During the delivery festivities, Captain Ahmed Adel, chairman and CEO of EgyptAir Holding Company spoke to the crowd, “We are committed to the sustainable growth of our airline and supporting commercial aviation’s efforts to protect the environment. The 787-9 Dreamliner is a great fit for our network and provides our customers with a responsible choice for air travel”
While the Dreamliner program was designed for exceptional fuel efficiency, the added bonus of the SAF is not only in the burning performance but in weight as well. Jets like the Dreamliner typically run on Jet-A fuel, which weighs 6.8 pounds per gallon whereas SAF weighs less at just 6.6 pounds.
Though only .2 pounds, the savings is when a 787-8 Dreamliner’s fuel capacity is 33,340 gallons. The fuel composition is 30 percent sustainable aviation fuel plus 70 percent Jet-A, meaning that 10,002 gallons of the total amount is lighter than a normal fill-up. The carbon dioxide emission should also be reduced by around 80 percent during the lifecycle of the airplane when using SAF.
EgyptAir leases its Dreamliner fleet from Irish leasing company Aercap, Boeing’s largest 787 customer with 114 owned, managed and on order.

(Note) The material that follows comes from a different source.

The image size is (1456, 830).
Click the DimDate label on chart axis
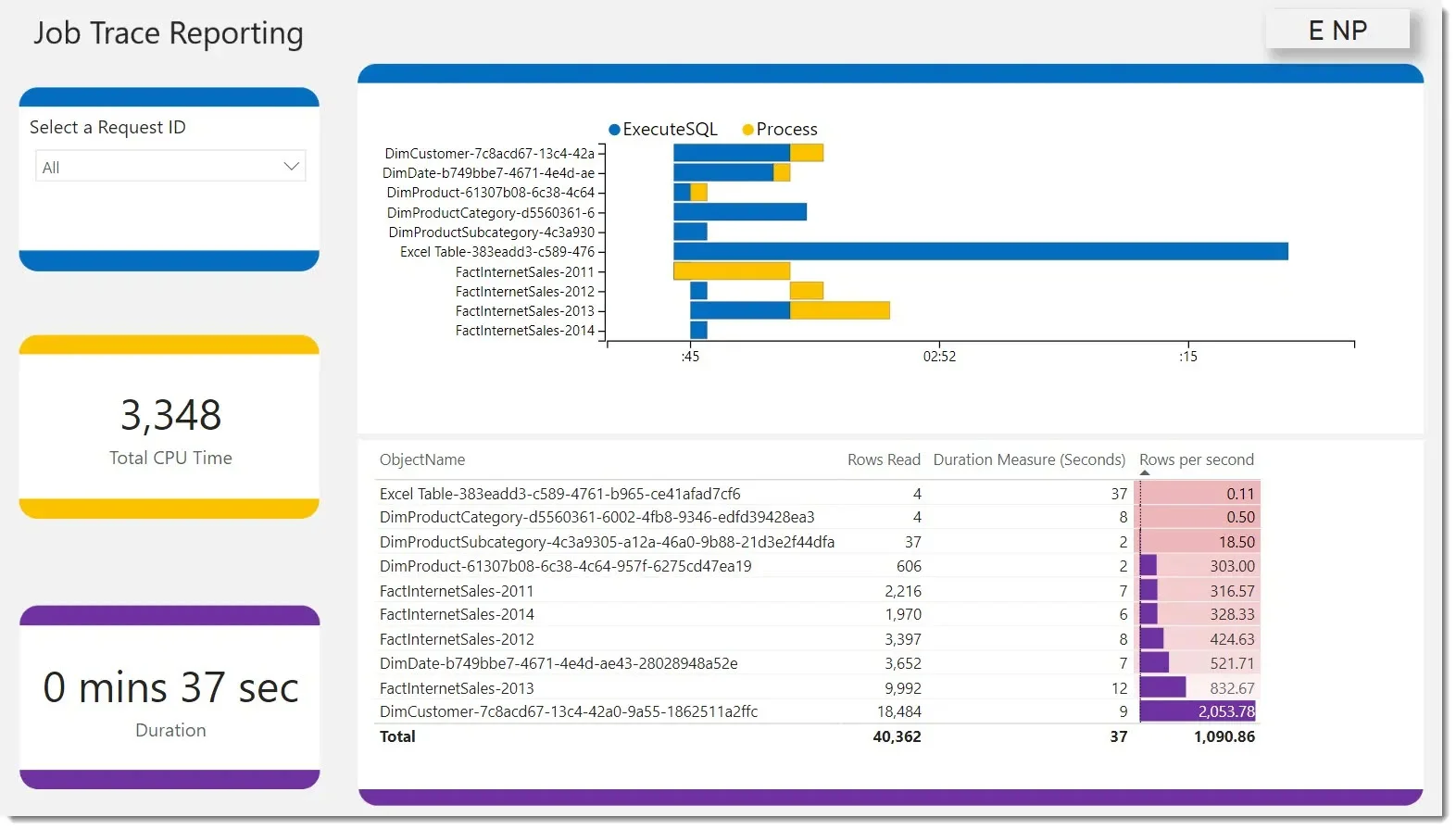click(488, 173)
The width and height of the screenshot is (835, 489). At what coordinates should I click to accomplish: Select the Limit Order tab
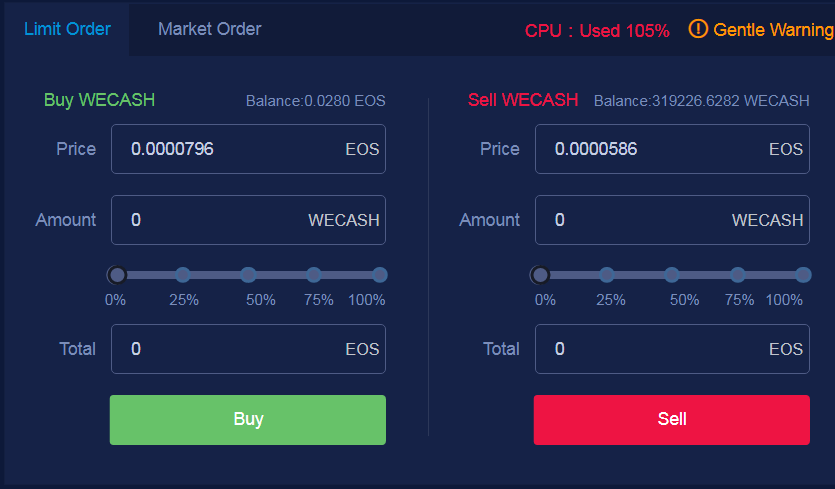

“We are delighted to support EGYPTAIR’s fleet renewal strategy and to be a part of this important industry-first milestone,” Aengus Kelly, CEO of Aercap, said. “The 787 is a perfect choice for EGYPTAIR, allowing the airline to reduce fuel use and emissions by up to 25 percent while meeting its sustainable growth ambitions, as well as supporting Aercap’s target to transition its fleet to over two-thirds new technology aircraft by 2021.”
The biofuel used to power this EgyptAir 787’s journey home from Everett was created down the coast in a facility in Paramount, Calif. by World Energy. The plant is able to make the renewable fuel in quantities necessary for the airline industry. This particular sustainable fuel is made from agricultural waste mixed with the currently used Jet-A and is used interchangeably as a regular fuel without the need to change any engine systems.
“Boeing and the industry believe sustainable fuel has significant long-term potential to help commercial aviation earn its license to keep growing and meet our climate goals,” said Sheila Remes, vice president of strategy at Boeing Commercial Airplanes.
The use of SAF is not a new concept as commercial passenger flights began using it as early as 2011. Since that time, the fuels have become more refined and are able to be produced at levels to meet the needs of increasing air travel. The use of the fuel on such a long flight on an already fuel-efficient aircraft is a big step in attaining environmental goals, reducing carbon footprints and making air travel sustainable for the future.